» TASK PROMPT
I need only the number of lines in this data that contain the string "downloads".

» RECORDS SUPPLIED
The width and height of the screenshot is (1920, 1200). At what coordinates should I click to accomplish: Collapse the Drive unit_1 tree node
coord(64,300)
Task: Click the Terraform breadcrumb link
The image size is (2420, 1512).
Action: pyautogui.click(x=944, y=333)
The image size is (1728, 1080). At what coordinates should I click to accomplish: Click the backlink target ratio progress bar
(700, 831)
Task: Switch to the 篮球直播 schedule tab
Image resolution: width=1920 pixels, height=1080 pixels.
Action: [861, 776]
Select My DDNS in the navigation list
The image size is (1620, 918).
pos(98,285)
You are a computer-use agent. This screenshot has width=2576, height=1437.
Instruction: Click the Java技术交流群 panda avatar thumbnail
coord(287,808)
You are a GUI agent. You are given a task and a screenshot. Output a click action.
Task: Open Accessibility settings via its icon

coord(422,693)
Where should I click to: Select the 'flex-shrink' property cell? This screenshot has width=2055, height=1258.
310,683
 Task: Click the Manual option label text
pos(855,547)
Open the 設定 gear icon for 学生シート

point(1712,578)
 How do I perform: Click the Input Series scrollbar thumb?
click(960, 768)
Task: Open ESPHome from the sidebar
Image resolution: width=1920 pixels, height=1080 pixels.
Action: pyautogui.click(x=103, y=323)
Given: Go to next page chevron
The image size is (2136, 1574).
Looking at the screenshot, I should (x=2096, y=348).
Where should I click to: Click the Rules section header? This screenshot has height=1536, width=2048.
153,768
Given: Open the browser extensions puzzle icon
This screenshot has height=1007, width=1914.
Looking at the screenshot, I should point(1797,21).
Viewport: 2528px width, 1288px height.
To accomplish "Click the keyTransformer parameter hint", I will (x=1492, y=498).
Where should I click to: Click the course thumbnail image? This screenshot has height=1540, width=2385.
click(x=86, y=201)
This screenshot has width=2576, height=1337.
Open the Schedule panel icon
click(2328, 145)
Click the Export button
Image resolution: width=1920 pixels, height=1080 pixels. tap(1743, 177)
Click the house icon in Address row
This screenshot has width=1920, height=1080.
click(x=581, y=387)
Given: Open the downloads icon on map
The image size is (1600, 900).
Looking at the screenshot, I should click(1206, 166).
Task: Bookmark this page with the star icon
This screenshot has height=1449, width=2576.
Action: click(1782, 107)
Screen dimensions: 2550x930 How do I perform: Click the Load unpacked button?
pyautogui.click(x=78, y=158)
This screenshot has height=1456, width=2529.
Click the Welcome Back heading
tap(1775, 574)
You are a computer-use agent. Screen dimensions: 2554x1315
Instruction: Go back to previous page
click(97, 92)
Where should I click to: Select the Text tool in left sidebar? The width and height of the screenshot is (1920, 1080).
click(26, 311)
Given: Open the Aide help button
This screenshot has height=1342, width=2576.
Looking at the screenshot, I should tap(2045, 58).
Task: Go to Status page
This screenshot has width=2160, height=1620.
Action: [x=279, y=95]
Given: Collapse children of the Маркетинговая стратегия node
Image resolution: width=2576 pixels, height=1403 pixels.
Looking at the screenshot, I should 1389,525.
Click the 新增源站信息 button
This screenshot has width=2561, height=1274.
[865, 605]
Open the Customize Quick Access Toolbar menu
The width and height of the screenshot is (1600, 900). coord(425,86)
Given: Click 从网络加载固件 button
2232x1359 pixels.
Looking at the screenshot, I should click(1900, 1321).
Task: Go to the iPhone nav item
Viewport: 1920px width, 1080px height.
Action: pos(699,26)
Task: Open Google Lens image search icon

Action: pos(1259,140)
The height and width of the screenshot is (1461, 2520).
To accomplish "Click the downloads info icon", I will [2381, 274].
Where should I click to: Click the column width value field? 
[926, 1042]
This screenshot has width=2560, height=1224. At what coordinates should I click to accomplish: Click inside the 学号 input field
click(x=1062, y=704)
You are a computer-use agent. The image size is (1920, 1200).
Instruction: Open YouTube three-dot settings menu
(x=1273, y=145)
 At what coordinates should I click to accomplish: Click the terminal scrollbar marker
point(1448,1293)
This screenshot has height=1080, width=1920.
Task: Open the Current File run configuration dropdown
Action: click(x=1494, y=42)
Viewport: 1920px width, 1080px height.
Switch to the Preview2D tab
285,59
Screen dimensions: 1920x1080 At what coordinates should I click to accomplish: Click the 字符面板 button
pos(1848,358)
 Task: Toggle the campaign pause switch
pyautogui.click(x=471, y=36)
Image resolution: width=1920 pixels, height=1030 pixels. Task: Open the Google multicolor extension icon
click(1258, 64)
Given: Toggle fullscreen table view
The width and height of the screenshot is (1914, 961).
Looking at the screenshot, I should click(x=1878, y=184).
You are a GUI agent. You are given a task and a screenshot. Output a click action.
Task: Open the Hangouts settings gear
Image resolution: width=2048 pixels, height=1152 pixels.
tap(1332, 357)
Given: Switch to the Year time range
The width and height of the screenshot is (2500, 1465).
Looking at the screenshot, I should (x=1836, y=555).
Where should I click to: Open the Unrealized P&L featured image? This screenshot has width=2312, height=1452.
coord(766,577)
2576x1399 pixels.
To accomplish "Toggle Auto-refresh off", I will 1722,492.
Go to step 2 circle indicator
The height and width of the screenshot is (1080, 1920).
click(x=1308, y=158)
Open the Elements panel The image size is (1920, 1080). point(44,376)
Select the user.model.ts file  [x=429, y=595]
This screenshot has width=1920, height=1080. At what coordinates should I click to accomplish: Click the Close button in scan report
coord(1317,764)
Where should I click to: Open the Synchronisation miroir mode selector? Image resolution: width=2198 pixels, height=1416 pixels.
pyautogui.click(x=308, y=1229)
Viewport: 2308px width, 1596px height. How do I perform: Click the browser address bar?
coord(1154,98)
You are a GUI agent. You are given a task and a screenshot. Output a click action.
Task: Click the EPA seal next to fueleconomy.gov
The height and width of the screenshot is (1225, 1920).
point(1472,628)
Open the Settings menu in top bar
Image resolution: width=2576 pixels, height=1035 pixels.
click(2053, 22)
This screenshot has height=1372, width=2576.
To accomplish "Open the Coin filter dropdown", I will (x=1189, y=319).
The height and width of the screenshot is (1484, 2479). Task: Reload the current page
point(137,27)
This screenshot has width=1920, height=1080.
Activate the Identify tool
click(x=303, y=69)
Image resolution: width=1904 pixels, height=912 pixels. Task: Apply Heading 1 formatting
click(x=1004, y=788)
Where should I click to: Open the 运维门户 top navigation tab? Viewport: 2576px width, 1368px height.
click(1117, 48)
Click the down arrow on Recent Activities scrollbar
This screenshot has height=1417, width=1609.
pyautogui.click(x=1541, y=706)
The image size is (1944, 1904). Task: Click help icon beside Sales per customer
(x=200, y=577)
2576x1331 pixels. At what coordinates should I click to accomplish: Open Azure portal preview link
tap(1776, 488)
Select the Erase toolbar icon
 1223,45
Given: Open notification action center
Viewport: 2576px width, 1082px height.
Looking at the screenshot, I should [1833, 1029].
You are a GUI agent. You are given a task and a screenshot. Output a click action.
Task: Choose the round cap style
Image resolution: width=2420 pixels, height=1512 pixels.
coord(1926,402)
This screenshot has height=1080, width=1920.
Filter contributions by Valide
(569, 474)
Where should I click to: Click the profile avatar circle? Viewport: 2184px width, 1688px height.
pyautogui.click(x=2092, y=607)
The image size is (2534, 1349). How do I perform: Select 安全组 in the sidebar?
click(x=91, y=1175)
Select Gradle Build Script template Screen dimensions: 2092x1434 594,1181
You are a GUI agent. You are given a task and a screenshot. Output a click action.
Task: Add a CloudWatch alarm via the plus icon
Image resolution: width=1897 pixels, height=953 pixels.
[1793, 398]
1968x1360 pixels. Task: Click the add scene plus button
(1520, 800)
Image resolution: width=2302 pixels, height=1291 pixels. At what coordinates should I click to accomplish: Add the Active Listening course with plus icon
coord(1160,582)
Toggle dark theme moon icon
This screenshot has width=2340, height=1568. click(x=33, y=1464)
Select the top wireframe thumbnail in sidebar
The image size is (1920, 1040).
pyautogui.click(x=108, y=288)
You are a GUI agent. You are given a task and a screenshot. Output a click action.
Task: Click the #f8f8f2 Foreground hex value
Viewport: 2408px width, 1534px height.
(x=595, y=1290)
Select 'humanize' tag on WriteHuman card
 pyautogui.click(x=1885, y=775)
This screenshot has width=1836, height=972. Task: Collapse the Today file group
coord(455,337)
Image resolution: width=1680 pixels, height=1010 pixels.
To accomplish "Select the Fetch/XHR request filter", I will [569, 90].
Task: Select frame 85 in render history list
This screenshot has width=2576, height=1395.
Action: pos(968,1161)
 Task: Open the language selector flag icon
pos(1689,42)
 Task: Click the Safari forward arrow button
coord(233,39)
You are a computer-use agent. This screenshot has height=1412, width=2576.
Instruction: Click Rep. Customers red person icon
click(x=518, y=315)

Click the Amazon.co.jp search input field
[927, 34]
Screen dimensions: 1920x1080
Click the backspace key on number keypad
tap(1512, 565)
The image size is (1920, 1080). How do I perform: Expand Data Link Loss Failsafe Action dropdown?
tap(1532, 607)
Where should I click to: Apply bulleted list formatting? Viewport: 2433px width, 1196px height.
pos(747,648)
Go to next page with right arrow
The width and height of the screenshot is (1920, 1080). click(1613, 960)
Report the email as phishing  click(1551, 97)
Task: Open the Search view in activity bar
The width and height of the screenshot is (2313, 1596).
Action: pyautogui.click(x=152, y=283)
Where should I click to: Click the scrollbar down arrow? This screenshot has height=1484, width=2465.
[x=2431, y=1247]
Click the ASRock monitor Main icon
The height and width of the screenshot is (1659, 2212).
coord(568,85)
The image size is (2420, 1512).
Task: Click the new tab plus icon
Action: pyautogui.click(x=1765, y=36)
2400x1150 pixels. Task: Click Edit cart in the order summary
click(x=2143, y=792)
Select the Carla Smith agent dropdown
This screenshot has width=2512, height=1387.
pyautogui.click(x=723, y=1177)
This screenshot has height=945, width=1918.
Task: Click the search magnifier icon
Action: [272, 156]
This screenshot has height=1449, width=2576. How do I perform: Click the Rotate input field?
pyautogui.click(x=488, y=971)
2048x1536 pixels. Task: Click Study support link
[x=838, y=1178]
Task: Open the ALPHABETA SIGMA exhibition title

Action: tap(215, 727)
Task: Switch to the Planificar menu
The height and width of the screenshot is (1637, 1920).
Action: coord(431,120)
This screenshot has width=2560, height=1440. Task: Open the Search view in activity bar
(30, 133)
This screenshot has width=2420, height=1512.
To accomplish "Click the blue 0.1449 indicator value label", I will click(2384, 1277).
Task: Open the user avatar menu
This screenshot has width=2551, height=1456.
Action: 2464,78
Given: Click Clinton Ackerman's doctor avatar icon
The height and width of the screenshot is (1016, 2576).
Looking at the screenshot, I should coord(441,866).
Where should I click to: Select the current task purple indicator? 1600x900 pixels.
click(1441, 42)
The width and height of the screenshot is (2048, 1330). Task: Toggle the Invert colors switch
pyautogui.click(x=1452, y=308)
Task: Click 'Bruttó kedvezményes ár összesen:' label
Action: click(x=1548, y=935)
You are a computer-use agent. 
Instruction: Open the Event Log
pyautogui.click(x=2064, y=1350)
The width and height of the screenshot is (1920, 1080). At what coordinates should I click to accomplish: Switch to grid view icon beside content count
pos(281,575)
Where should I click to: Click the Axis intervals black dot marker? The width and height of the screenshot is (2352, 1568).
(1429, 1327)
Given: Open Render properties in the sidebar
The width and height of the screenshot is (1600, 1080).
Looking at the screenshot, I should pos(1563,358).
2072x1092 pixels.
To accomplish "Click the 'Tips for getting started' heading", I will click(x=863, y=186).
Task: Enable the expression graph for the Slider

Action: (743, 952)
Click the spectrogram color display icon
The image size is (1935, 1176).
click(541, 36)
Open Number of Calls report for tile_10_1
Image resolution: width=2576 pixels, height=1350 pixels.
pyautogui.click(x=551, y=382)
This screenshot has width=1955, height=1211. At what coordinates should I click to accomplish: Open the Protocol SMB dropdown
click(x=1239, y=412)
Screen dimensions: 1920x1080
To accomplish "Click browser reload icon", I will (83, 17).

» TASK RESULT
2